BEGIN

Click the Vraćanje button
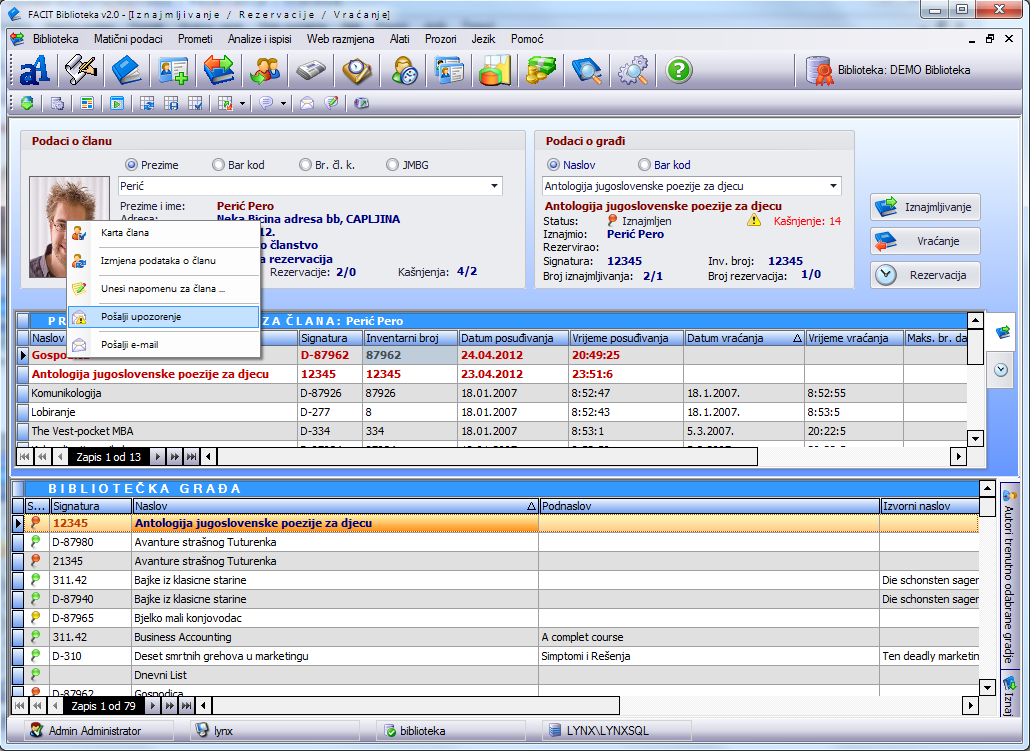Viewport: 1030px width, 751px height. pyautogui.click(x=924, y=241)
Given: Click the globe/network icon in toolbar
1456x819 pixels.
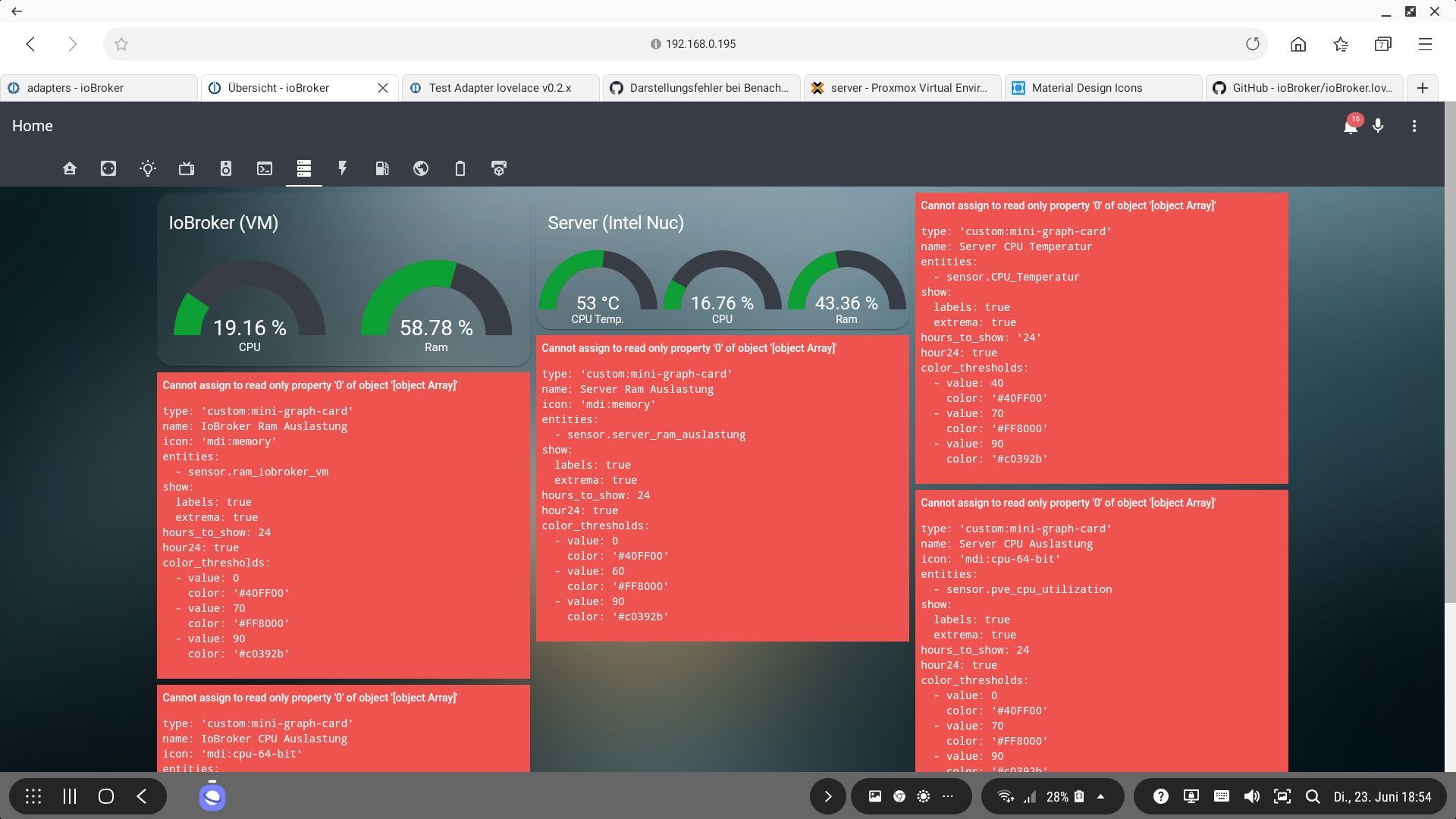Looking at the screenshot, I should pyautogui.click(x=420, y=168).
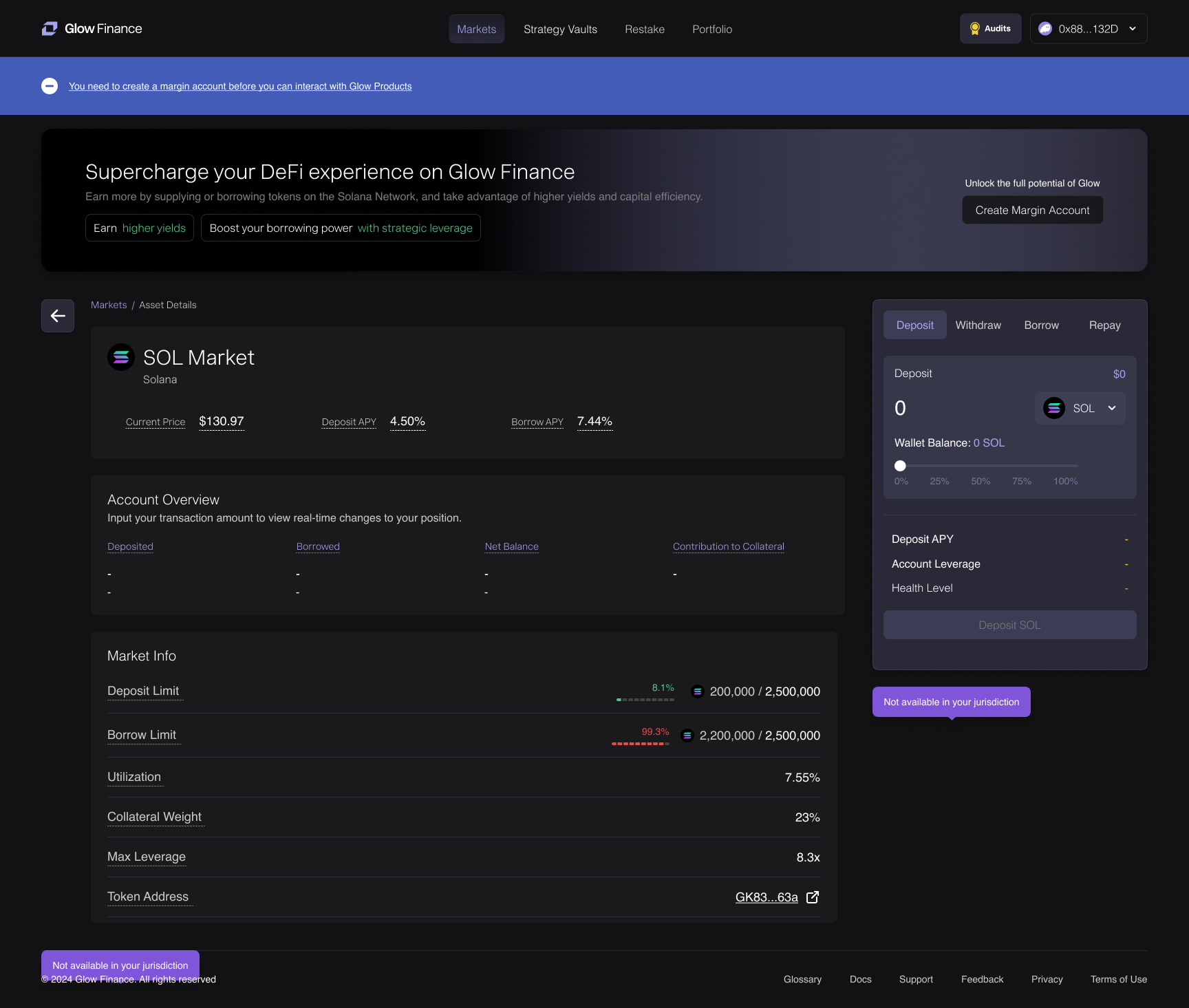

END

When a record holds a picture, leave that picture out; copy the rest verbatim.

## TASK SOLUTION
Click the Vraćanje button
Viewport: 1030px width, 751px height. pyautogui.click(x=924, y=241)
Given: Click the globe/network icon in toolbar
1456x819 pixels.
Looking at the screenshot, I should pyautogui.click(x=420, y=168).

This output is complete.